The ancient Greek physician Hippocrates is called the father of medicine. He changed the course of Greek medicine with his certainty that disease was not caused by gods or spirits but was the result of natural action.

Early life

Hippocrates was born on the Aegean island of Cos, just off the Ionian coast near Halicarnassus (island of Greece) during the end of the fifth century B.C.E. He is called Hippocrates Asclepiades, "descendant of (the doctor-god) Asclepios," but it is uncertain whether this descent was by family or merely by his becoming attached to the medical profession. Legend likewise places him in the family line of the hero Hercules.

Son of Heracleides and Praxithea, Hippocrates's family's wealth permitted him to have a good educational beginning as a child.

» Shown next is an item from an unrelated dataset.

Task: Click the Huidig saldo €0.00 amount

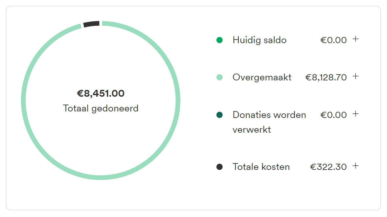Action: [x=333, y=40]
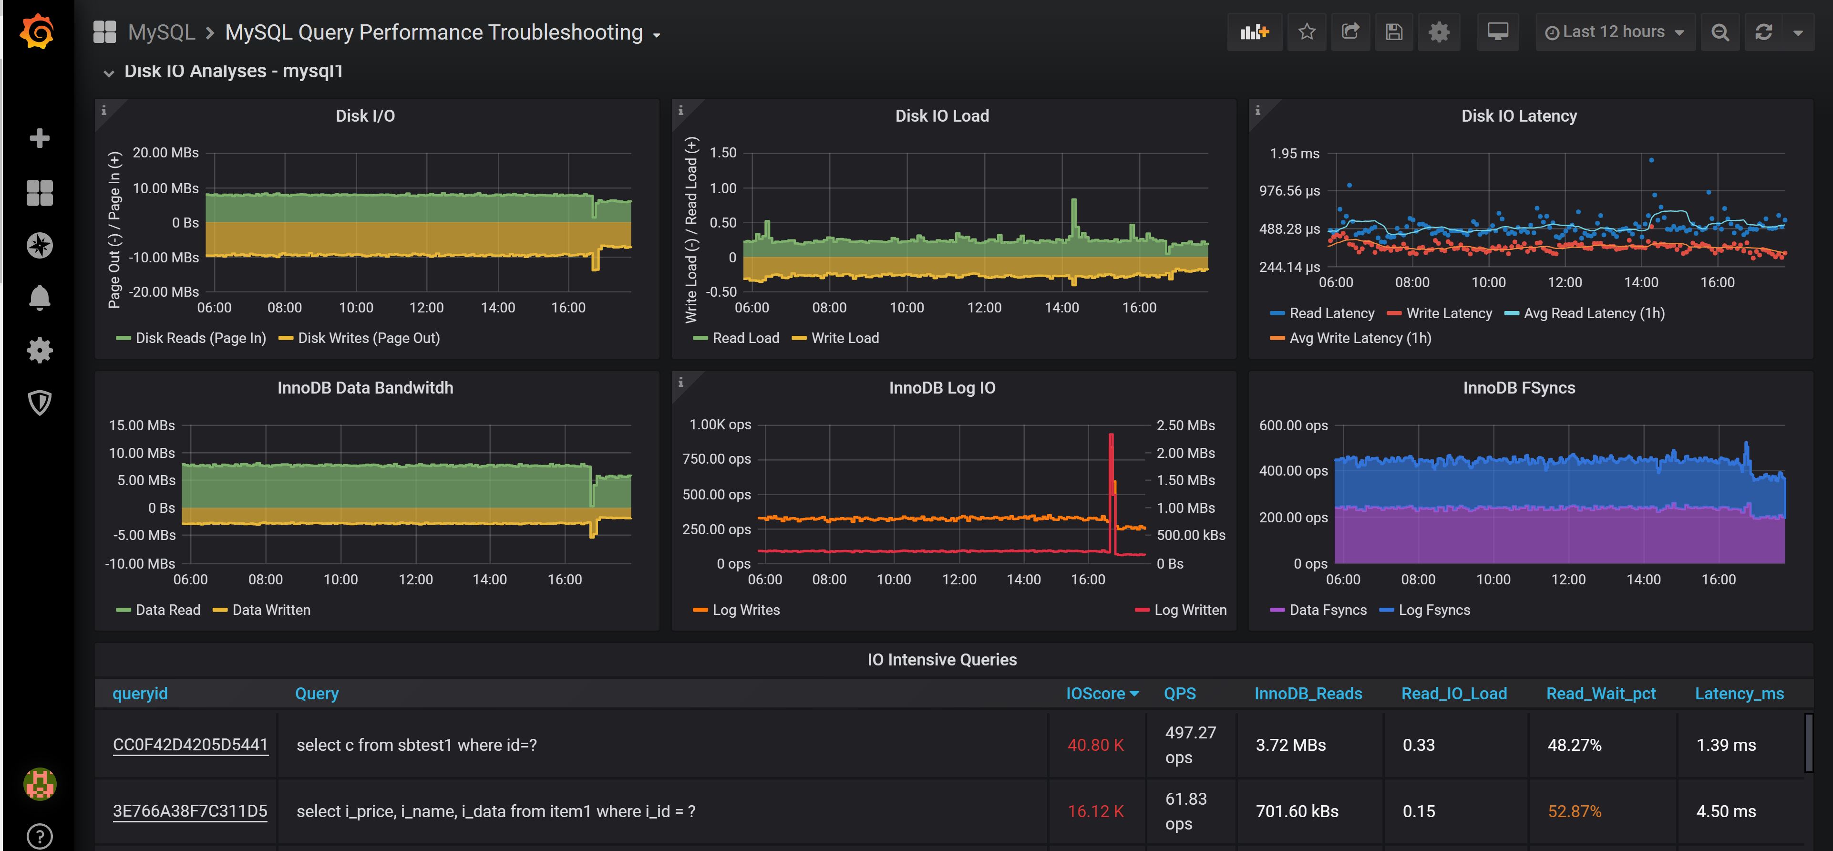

After nine years of physical education, reading, writing, spelling, music, singing, and poetry, he went to a secondary school, where he spent two years and had very thorough athletic training. It is likely that he went on to study medicine under his father in a form of apprenticeship (arrangement to learn a trade through work experience). This involved following his father and another doctor, Herodicos, from patient to patient and observing their treatment. It is believed that his training included traveling to the Greek mainland and possibly to Egypt and Libya to study medical practices.

Adult talents

Hippocrates is credited with healing many, including the king of Macedonia whom he examined and helped to recover from tuberculosis (disease of the lungs). His commitment to healing was put to the test when he battled the plague (a bacteria-caused disease that spreads quickly and can cause death) for three years in Athens (430–427 B.C.E. ). It is also clear that the height of his career was during the Peloponnesian War (431–404 B.C.E. ).

His teaching was as well-remembered as his healing. A symbol of the many students he encouraged is the "Tree of Hippocrates," which shows students sitting under a tree listening to him. In time he apprenticed his own sons, Thessalus and Draco, in the practice of medicine. The teacher and doctor role combined well in 400 B.C.E. , when he founded a school of medicine in Cos.

Hippocratic Corpus

The body of writing attributed to Hippocrates, the Hippocratic Corpus, is a collection of roughly seventy works—the oldest surviving complete medical books. In ancient times some works in the Hippocratic Corpus, the first known edition of which are from the time of the emperor Hadrian (reigned C.E. 117–138), were recognized as having been written by persons other than Hippocrates. Modern scholars have no knowledge of his writing style to prove which of the works Hippocrates wrote. Nowhere in the Hippocratic Corpus is the entire Hippocratic set of guidelines found. Each subject was written with a particular reader in mind. Some books are directed toward the physician, some for the pharmacist, some for the professional physician, and some are directed more at the layman (person who is not an expert in the field).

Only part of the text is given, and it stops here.